Nature leaves us free and untrammeled; it is we who bind ourselves, confine ourselves, wall ourselves off, herd ourselves into cramped and sordid quarters. – Plutarch
Taking a friend on a first backpacking trip is a serious responsibility. Do it right and you enrich their life and yours. Set and setting are everything and it is your duty to provide both.
My friend Dan grew up in Wisconsin where his exposure to the wild was of the cabin-on-a-lake variety. But he had long been interested in my tales of trips into true, deep wilderness. Now his kids were old enough that he would not be missed so much at home. His time had arrived.
Setting him up with adequate gear was the easy part. Picking a destination for a first backpacking trip was much harder. It had to be not too far away, not too challenging, not crowded, but still be beautiful and have good fishing. With the explosion in Colorado’s population over the last few decades, such spots are now rare.
Most wilderness areas here are realms of rock, ice, and tundra, rugged landscapes that define our notions of the wild. But there’s a reason why these areas were left wild and unsettled. They are harsh and cold, unproductive of crops or timber, and thus improvident of agrarian life. What we see when we see wilderness are the lands that no one wanted. Mid-elevation wilderness – biologically rich but unsettled land between 6,000 and 9,000 feet – is scarce in Colorado.
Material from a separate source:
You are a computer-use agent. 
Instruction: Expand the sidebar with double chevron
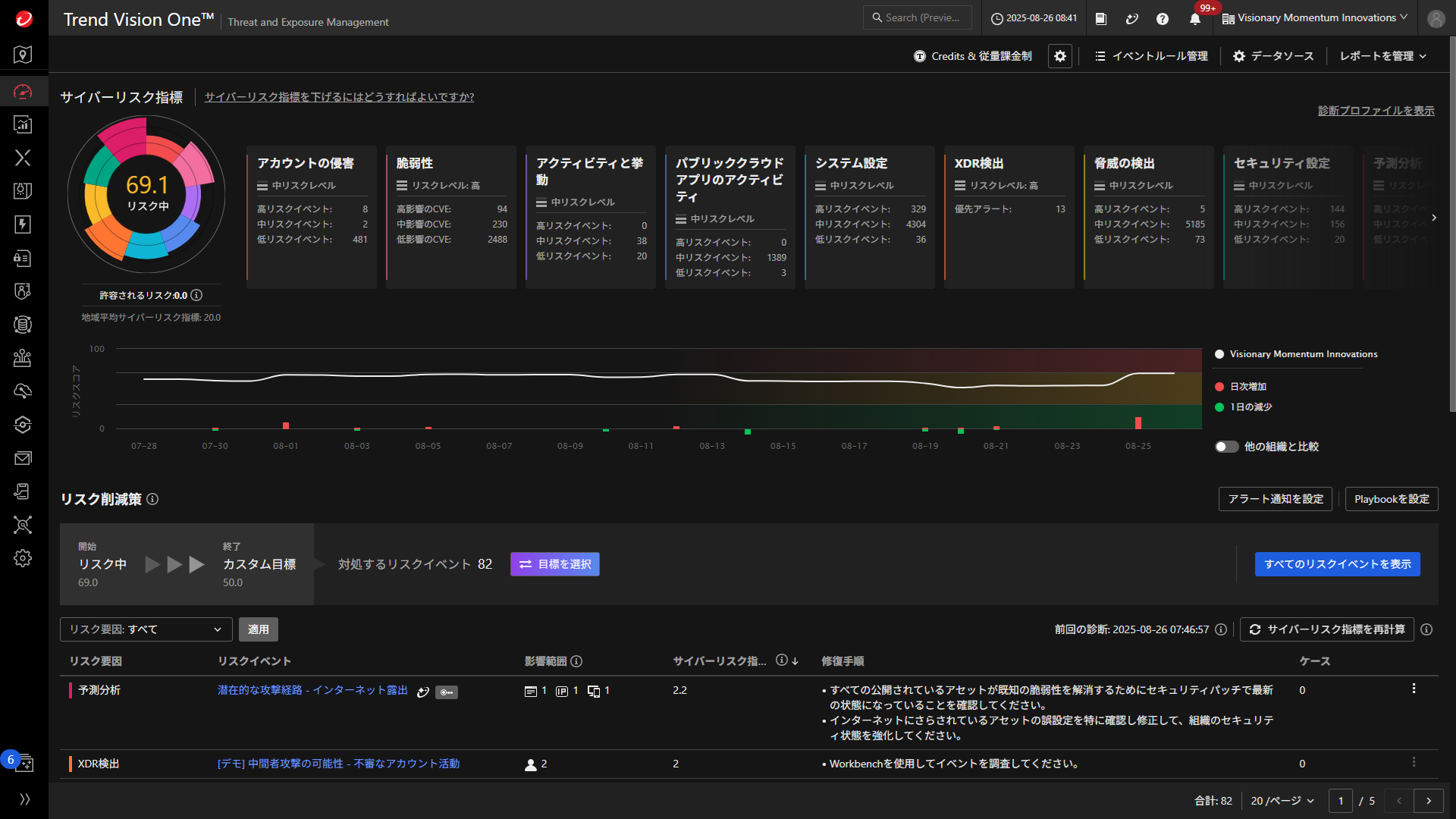click(x=24, y=799)
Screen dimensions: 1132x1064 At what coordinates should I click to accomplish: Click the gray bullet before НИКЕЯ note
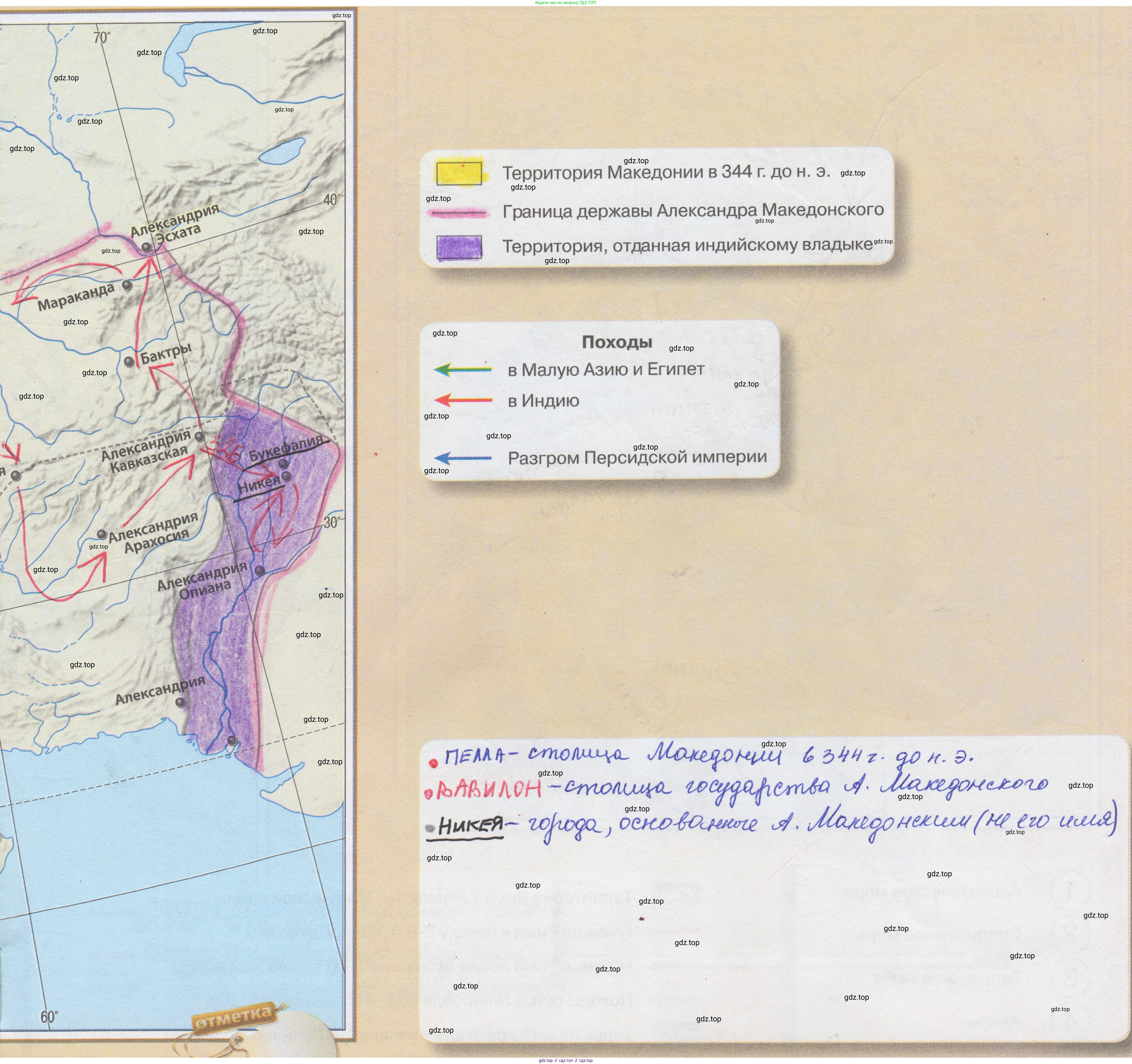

Sometimes history, geography, and just plain luck conspire to preserve a good chunk of these rich middle lands. But that does not mean that you can visit them, even though they are owned by the public. In Colorado and other western states, ranches are strategically located athwart the lower reaches of river valleys. They sit on the only practical routes to the lands above. Ownership of a 160-acre homestead thus conveys control of a large hinterland. Public lands are made a private preserve.
A Perfect Spot
But there are spots where the ranchers do not reign, valleys where the land is preserved and its use and enjoyment are available to all. The Troublesome Wilderness Study Area in north-central Colorado is one of these charmed places. It is a land of wide valleys, meandering streams, sagebrush parks, and upland forests.
Rolling forested ridges stretch down the south slopes of the Park Range toward the Colorado River, while the forks of the Troublesome River reach back up to grasp the Divide. Wildlife abounds, as the longer growing season and variety of terrain provide browsers and grazers and gatherers with something to eat in all seasons. Although the Troublesome is no stranger to cows, the principal inhabitants are elk and deer, lions and bobcats, bears and coyotes. Though there are plenty of ranches blocking the valleys, the Forest Service built a trail into the Troublesome that shimmies up a ridge between these fiefdoms and offers Americans access to their land.
Trekking Through Troublesome
We pull up at the trailhead and saddle up: me, Dan, and my dog Bonny. The trail splits immediately, one fork heading south up a lush river valley riven by a creek that spills from one beaver pond to the next. Our route instead stays on the nose of a ridge, dips down a gully and up again to a transverse ridge that bounds the wilderness. It is a short climb, maybe two miles out and 500 feet up, but Dan feels an obvious sense of accomplishment when we reach the top. As he should. We have left behind the world of divided time. We have walked into a stream of time where consciousness can follow the land itself. Here it can flow and eddy, rise and submerge with a logic that is outside human control.